Bioinformatics. Why do some neurons regenerate axon more successfully than others, and how can we boost regeneration in adult CNS neurons? We employ a range of techniques and strategies to tackles these questions. Click each for more details.
- Expression profiling (RNA-seq)
- Transcription Factor Co-Occupancy (ATAC-seq footprinting)
Dr. Ishwariya Venkatesh, drives this work with an impressive array of leading-edge bioinformatic skills
RNA-seq. A natural place to start understanding differences in axon growth between cell types is to look for differences in gene expression. Many labs have performed transcriptional profiling in different regeneration-competent cell types (peripheral neurons, embryonic neurons, zebrafish neurons, etc.), searching for genes that explain this ability. We surveyed many of these efforts in a review article (Blackmore, 2012). In our lab we mostly focus on developmental changes in gene expression, because immature neurons in the cortex display spectacular growth ability compared to their adult counterparts. Some examples of RNA-seq datasets from the lab are in our recent manuscripts (Wang et al 2018, Venkatesh et al 2018).
Network analysis. Our experience is that simply creating lists of differently expressed genes isn't terribly useful. What we really wan to understand is the underlying logic and especially the underlying control mechanisms - that's what we need to know in order to intervene. A critical step is network analysis, in which sets of genes are grouped according to known interactions between them. These could be physical interactions, transcriptional interactions, common regulatory pathways - there are many options. This analysis creates sub-networks, or modules. Each module tends to be highly enriched for different functions, which is a first step in understanding how the overall gene list might be functioning. We also find that sub-networks are enriched
for motifs that are bound by specific transcription factors. This motif analysis is fairly standard, but the key point is that you need to break the data into meaningful sub-networks before the underlying regulators emerge - their enrichment is essentially diluted out otherwise. Why transcription factors? Because they are powerful levers and the place to start if you want to modify gene expression in a cell. Stem cell biologists discovered long ago that the right set of transcription factors can turn a fibroblast into a stem cell or a neuron. We believe that in the same way, the right cocktail of transcription factors can turn a non-regenerating neuron into a successful regenerator. Defining subnetworks of genes important for axon growth, then identifying the transcription factors that regulate each, is one way we hope to identify the right combination of transcription factors to orchestrate pro-regenerative gene activity.
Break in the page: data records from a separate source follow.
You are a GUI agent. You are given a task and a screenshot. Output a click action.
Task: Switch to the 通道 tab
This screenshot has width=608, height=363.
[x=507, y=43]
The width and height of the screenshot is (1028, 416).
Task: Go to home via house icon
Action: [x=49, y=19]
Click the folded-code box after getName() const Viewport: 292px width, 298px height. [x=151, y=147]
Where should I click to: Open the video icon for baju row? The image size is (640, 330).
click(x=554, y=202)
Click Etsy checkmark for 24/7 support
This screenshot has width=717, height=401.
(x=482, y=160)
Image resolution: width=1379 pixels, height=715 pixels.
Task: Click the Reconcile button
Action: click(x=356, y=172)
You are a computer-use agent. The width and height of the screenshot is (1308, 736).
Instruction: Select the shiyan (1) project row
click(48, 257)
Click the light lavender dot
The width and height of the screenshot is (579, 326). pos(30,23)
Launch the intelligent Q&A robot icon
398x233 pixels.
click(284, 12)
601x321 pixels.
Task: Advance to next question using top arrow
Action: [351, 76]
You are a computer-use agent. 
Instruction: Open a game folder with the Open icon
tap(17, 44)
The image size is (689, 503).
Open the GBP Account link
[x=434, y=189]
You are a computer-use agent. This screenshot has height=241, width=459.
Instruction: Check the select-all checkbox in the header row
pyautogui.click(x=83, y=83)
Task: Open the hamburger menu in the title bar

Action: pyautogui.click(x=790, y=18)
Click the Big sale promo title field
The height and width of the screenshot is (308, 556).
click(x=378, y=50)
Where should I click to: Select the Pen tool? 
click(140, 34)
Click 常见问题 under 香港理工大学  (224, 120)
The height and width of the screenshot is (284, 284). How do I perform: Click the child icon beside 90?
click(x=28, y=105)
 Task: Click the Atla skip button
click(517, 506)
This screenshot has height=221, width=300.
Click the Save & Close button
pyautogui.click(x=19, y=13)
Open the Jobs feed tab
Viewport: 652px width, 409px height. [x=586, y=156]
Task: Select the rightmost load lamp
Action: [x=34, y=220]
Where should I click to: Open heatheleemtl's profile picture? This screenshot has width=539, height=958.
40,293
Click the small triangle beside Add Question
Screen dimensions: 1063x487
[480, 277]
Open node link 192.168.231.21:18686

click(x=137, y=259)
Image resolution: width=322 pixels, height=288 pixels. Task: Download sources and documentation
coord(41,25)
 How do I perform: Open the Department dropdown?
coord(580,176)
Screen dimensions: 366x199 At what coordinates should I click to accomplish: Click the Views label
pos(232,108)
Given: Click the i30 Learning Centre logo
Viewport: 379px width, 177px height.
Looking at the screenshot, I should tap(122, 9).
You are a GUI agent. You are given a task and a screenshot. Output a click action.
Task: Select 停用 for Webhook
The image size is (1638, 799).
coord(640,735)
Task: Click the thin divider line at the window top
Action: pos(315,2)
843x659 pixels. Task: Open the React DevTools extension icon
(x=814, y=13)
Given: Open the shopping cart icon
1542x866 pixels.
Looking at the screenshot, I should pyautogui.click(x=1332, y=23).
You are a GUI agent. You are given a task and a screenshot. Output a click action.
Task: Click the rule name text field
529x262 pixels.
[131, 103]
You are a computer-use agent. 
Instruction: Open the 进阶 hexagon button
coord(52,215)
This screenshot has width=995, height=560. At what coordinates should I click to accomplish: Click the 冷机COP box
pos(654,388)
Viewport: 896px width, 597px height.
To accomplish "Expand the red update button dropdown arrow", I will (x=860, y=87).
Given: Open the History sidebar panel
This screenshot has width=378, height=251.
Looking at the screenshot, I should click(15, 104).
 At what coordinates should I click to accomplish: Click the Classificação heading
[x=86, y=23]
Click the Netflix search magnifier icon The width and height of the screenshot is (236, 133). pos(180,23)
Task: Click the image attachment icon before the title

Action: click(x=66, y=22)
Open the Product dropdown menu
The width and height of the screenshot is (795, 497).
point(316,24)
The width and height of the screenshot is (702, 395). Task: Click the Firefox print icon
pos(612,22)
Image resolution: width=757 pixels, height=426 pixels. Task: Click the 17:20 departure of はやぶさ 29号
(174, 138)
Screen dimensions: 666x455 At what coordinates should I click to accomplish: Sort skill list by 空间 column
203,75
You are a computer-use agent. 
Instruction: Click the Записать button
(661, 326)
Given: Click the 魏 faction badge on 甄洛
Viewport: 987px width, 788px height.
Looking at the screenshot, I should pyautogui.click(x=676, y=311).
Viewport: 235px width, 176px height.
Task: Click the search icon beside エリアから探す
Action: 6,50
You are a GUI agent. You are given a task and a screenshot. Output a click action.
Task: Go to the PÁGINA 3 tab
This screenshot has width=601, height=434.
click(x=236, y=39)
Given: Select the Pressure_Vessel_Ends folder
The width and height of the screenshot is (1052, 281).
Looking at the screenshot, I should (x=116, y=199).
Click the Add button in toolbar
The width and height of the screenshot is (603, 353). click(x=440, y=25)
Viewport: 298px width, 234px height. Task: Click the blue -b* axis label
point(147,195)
ATAC-seq footprinting. As alluded to above, we think a lot about how to find the right combination of transcription factors to promote axon regeneration. Transcription factors can interact in many ways, and each mechanism has important implications for the best way to discover interacting factors and the best way to use them. We wrote a recent review about this (Venkatesh and Blackmore, 2016).
As we surveyed the various mechanisms and their implications, one simple idea that rose to the top is the notion of co-occupancy. Basically, transcription factors that work together to control expression will tend to bind close to one another on shared regulatory DNA across the genome. So if you could somehow look across the whole genome and determine where each factor binds, then you could start to detect instances in which certain factors tend to cluster. It is now possible to do exactly that, using ATAC-seq datasets of DNA accessibility. Small DNA motifs that are stably bound by TFs create "footprints", small protected areas, which can be detected. Using this approach, for instance, we recently found that two factors called KLF6 and STAT3 tend to bind in close proximity. Not only that, the genes that are co-occupied by KLF6 and STAT3 are highly enriched for pro-regenerative functions. You can get more details in a recent manuscript.
DNA accessibility. Chromatin accessibility is emerging as a key regulatory mechanism in many areas of cell biology, and we believe it plays a critical role in axon regeneration as well. ATAC-seq datasets now enable genome-wide insight into DNA accessibility. We have prepared a publication (now in review, and available as a pre-print here), that uses an ATAC-seq approach to examine changes in DNA accessibility as neurons mature in early postnatal development, which is when they lose regenerative ability. We found widespread changes in accessibility, and pronounced closure of DNA in gene networks associated with axon growth functions. Maybe even more interestingly, we looked at four pro-regenerative transcription factors that we have used to try to promote axon regeneration in the adult cortex. Two of these (KLF6/7 and Sox11) are somewhat effective, and two others (STAT3 and JUN) were ineffective in our hands. It turned out that according to ATACseq datasets from adult cortex, the target genes of KLF7 and Sox11 were still accessible, but the targets of STAT3 and JUN were closed. Overall, the picture that is emerging is that chromatin restriction likely contributes to the developmental loss of axon growth, and may constrain the ability of therapeutic transcription factors to promote regeneration. We have some ideas about how to overcome these chromatin obstacles, for instance we think pioneer factors are going to be critical. Check out a recent manuscript for more details on this.